▸ TASK REQUIREMENTS: Quote the data below in full, please, without altering anything.

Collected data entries
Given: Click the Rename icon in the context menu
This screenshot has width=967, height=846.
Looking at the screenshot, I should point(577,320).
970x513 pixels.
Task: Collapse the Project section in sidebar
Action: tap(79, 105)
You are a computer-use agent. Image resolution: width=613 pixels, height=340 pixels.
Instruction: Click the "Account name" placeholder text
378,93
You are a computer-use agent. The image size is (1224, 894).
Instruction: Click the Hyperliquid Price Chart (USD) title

▸ TASK RESPONSE:
Given: Click the Rename icon in the context menu
This screenshot has width=967, height=846.
Looking at the screenshot, I should point(577,320).
970x513 pixels.
Task: Collapse the Project section in sidebar
Action: tap(79, 105)
You are a computer-use agent. Image resolution: width=613 pixels, height=340 pixels.
Instruction: Click the "Account name" placeholder text
378,93
You are a computer-use agent. The image size is (1224, 894).
Instruction: Click the Hyperliquid Price Chart (USD) title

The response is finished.